À l’origine de cette décision, la succession de Madame B, décédée sans héritier réservataire. Cette dernière avait laissé un testament désignant ses quatre cousins comme légataires universels et son employée de maison légataire à titre particulier d’un appartement et de son contenu. Les cousins ont réclamé l’annulation du legs en justice, arguant de l’interdiction de recevoir de l’employée de maison. La Cour de cassation, jugeant qu’il existait un doute sérieux sur la validité d’une interdiction de portée générale, a saisi le Conseil constitutionnel.

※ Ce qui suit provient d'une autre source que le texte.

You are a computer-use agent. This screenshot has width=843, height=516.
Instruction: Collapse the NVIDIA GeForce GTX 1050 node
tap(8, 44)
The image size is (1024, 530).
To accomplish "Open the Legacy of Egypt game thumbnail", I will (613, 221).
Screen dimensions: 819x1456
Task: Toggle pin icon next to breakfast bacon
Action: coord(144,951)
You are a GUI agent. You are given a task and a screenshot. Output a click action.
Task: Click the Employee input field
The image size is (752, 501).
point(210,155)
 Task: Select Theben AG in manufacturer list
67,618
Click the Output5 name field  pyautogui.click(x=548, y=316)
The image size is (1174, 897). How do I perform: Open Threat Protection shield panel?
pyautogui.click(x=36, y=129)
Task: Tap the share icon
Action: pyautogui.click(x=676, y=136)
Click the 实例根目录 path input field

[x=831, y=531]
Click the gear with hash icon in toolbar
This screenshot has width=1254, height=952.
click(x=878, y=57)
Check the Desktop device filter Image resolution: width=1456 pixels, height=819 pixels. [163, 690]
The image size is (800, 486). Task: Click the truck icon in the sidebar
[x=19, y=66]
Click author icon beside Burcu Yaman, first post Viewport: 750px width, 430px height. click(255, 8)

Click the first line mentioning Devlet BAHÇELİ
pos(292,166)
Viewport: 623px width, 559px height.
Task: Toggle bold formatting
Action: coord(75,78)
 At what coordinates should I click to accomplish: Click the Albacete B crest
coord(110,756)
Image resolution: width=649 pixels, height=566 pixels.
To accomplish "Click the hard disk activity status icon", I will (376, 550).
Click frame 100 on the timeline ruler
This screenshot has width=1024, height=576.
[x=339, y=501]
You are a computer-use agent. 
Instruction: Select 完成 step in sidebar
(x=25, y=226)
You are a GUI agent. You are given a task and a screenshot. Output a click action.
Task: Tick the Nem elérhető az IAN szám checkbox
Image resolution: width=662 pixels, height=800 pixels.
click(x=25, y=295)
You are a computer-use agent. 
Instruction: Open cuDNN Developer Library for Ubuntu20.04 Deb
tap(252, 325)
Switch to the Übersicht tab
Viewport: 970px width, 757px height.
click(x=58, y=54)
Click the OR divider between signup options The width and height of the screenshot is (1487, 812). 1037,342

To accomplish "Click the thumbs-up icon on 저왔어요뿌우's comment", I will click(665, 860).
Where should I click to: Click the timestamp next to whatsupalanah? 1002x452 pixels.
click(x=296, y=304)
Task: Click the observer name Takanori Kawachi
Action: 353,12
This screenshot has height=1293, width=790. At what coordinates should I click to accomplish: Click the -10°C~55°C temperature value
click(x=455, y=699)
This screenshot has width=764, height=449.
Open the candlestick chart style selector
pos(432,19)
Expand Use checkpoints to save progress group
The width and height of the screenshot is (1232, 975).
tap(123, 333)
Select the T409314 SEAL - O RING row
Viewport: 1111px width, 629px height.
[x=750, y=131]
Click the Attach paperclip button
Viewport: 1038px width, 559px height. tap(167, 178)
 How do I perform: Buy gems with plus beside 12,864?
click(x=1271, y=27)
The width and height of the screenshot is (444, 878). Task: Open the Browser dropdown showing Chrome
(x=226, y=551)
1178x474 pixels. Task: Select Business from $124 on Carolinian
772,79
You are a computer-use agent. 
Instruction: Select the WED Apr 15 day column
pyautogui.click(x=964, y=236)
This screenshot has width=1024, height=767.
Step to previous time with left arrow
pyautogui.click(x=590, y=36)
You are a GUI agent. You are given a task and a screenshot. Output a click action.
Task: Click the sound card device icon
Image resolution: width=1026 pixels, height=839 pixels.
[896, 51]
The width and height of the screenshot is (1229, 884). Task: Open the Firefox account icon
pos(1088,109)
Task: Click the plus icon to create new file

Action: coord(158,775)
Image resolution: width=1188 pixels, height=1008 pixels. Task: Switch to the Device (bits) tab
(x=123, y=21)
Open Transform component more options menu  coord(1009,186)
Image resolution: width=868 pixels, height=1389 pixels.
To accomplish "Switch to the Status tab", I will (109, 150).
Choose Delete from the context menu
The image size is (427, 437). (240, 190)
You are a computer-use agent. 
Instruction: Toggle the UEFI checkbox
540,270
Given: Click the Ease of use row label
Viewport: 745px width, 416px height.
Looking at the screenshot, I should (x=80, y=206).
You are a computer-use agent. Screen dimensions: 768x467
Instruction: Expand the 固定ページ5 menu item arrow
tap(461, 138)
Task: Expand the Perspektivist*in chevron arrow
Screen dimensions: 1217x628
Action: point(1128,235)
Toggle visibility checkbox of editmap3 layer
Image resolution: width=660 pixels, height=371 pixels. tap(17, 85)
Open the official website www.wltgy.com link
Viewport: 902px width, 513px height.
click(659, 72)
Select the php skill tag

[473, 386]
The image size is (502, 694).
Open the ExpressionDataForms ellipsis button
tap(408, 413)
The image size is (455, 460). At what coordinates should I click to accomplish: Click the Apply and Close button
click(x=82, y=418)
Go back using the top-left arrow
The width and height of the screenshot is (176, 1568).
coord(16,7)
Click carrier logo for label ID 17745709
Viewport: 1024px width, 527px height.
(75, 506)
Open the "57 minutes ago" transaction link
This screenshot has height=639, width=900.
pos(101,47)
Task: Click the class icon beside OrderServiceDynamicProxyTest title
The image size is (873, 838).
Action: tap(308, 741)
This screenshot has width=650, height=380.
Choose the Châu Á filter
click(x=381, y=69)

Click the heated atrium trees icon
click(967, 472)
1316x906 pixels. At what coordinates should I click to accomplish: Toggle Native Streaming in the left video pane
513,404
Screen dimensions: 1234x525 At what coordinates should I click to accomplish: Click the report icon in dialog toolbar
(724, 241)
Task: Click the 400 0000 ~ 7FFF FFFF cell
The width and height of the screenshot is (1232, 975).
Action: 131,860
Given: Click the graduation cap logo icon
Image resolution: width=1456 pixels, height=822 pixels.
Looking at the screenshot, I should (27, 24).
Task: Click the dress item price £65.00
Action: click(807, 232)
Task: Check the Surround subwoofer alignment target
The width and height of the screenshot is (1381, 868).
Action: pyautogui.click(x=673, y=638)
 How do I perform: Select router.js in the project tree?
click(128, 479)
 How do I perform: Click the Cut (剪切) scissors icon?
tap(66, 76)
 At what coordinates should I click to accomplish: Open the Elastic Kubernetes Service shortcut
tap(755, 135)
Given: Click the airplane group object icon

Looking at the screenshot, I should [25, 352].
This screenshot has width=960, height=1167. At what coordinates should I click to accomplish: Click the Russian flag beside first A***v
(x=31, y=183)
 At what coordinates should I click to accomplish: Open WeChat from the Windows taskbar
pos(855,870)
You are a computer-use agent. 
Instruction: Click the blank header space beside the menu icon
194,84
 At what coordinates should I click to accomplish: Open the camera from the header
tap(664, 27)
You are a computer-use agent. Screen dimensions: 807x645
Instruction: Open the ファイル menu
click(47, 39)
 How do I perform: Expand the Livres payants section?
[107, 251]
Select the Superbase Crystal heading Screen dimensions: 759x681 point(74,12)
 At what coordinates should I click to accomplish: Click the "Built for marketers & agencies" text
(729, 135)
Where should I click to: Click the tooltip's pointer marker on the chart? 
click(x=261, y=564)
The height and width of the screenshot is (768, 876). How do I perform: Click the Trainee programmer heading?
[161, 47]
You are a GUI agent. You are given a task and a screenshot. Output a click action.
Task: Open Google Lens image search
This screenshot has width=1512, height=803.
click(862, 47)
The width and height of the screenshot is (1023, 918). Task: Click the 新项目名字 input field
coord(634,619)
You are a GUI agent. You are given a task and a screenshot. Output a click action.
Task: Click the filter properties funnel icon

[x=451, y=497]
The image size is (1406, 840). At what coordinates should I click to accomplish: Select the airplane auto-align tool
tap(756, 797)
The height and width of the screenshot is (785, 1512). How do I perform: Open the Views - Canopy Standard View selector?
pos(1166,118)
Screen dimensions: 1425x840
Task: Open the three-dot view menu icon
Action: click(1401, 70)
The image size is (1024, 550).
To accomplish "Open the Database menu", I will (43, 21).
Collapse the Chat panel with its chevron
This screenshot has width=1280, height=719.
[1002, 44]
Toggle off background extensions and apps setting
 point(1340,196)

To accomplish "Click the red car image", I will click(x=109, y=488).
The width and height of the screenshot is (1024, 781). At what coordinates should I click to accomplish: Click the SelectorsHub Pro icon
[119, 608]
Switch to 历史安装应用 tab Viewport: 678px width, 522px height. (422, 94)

Les sages ont entendu les arguments de la salariée à domicile qui mettait en avant que l’interdiction en question ne prend pas en compte la capacité juridique ou l’existence d’une vulnérabilité particulière des donateurs.

Selon le Conseil constitutionnel, la vulnérabilité (et ses conséquences sur l’altération du consentement) ne se présume pas du seul fait que les personnes auxquelles une assistance est apportée sont âgées, handicapées ou dans une autre situation nécessitant cette assistance pour favoriser leur maintien à domicile. D’ailleurs, « le seul fait que ces tâches soient accomplies au domicile des intéressées et qu’elles contribuent à leur maintien à domicile ne suffit pas à caractériser, dans tous les cas, une situation de vulnérabilité des personnes assistées à l’égard de ceux qui leur apportent cette assistance ».

Or, l’interdiction s’appliquait même quand pouvait être apportée la preuve de l’absence de vulnérabilité ou de dépendance du donateur à l’égard de la personne qui l’assiste. Dans ces conditions, elle «  porte au droit de propriété une atteinte disproportionnée à l’objectif poursuivi (et) doit donc être déclarée contraire à la Constitution ». 

À l’avenir

L’abolition de l’interdiction s’applique à toutes les affaires non jugées au 13 mars 2021 et aux successions ouvertes à partir de cette date. En pratique, les employeurs, même très âgés, malades ou handicapés, peuvent désormais faire des libéralités à leurs employés de maison à domicile. Il reviendra aux héritiers contestataires de prouver que le donateur n’avait pas un consentement éclairé lorsqu’il a consenti ces donations.